Gallery 125 Opens Water Mill Outpost
After introducing the world to newly discovered Abstract Expressionist painter Arthur Pinajian (1914-1999), Bellport’s Gallery 125 has been busy working on a documentary, opening a Hamptons location for the season and expanding their horizons—literally.
“We’re thrilled to be in our fifth season here in Bellport,” says Executive Director/Chief Curator Thomas Schultz. “Realizing in 2010 that Bellport had a school of painters all working in a similar fashion, namely horizontally, we have become a home for this movement. Calling it Horizontalism, the group works on canvases on the floor as opposed to upright on a wall or an easel.”
The Horizontalists pour, drip, scrape and abrade pigments and other substances on horizontal surfaces laying flat on floors or tables. The artists use mostly non-traditional implements such as trowels, hawks and sanders, and the forces of gravity and centrifugal force. Unusual materials, including sand and glue and instant coffee, among other things, also find their way into the work. The supports can be traditional stretched canvas but also drop cloths and sheets of Styrofoam.
Much like what Jackson Pollock did with his canvas-on-the-floor drip paintings, this allows for a 360-degree view of the work in progress, as the artist can walk around—or on—the work and see it from an entirely different spatial view.

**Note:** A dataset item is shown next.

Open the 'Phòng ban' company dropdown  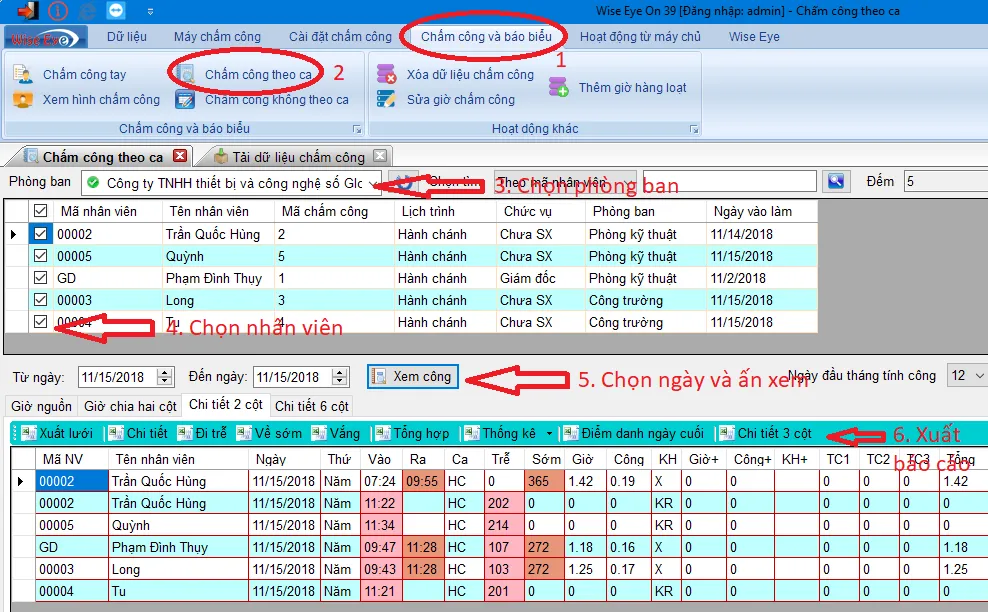371,183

The artists in the Horizontalist Movement include Daniel O’Keefe, a relative of Georgia O’Keeffe (though they spell the surname differently), who works with Venetian plaster; David Adams, who uses punctured cans of paint hung from the ceiling or a tripod, then pushes and allows them to move on their own to form ordered arcs. Larry Wolhandler employs an electric sander on rectangles of house paint; Mark Van Wagner’s favorite materials are sand and glue, while founding member John Perreault says, “When our paintings made on the horizontal are tilted to the vertical and hung on walls, the viewer sees aerial abstractions, maps of process, beautiful bird’s-eye views, and glimpses of spatial, psychological and semantic disorientation. Increasingly I am now using gravity as my brush. We are not turning painting upside down; we are turning painting on its side.”
In addition to the Horizontalists, Gallery 125 is working with a film crew to tell the phenomenal story of Arthur Pinajian, the reclusive Bellport painter whose stunning trove of life’s work, work that was destined for the dumpster, was discovered in a barn.
Rescued by Schultz and his partner Lawrence Joseph after purchasing the cottage and barn where Pinajian lived, the find has become an international sensation, potentially worth millions of dollars.
The documentary interviews Pinajian’s surviving relatives, art critics, curators and art historians. With the film, titled Pinajian—Master of Abstraction Discovered, now in the post edit phase, a first run is planned for later this year. A six-minute trailer is already on YouTube, and an ongoing exhibit of Pinajian’s work is on permanent display in the second-floor gallery at Gallery 125’s
Bellport location.
On Saturday, June 28, Gallery 125 will be opening an additional space in Water Mill for a three-month group survey exhibition of both Pinajian’s work and the Horizontalists.
Visitors to the mammoth ArtHamptons fair in Bridgehampton in July will also be able to see a selection of the work at Gallery 125’s booth there.
Schultz is championing a unique, elite group in the tradition of the Surrealists of 1920s Paris and the Abstract Expressionists from New York City in the 1940s.
“We are bringing our Horizontalist movement and Pinajian to the Hamptons in a big way this summer,” Schultz says. “Our artists are all from the area, so it is really a perfect fit to bring them where the international art world will be in July.”
Gallery 125 in Bellport will continue to have monthly summer exhibits at 125 South Country Road, Bellport, 631-880-2693; Gallery 125 Water Mill opens Saturday, June 28, with a reception from 6 to 8 p.m. at 688 Montauk Hwy, Water Mill; Gallery 125 at ArtHamptons, July 10-13, 2014, Nova’s Ark sculpture fields in Bridgehampton; gallery125.org.